Exactly and only the lines below from the one containing "This screenshot has height=743, width=904." down to the one containing "the Boot Info" are wanted, both included; please exclude every picture.

Records supplied:

• • • • • • •

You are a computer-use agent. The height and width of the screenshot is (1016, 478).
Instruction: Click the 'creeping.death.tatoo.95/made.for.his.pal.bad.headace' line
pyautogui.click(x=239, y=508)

• • • • • • •

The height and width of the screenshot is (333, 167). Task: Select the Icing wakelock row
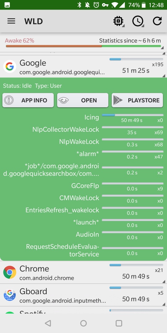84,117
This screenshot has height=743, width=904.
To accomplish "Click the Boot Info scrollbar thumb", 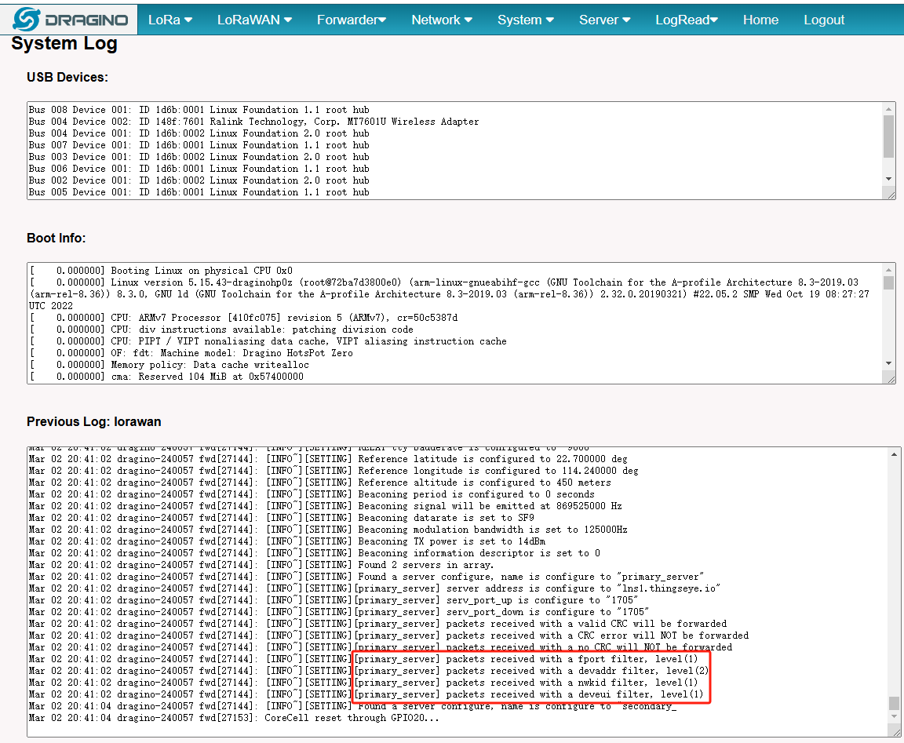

• • • • • • •

Response to this task:
This screenshot has height=743, width=904.
To accomplish "Click the Boot Info scrollbar thumb", 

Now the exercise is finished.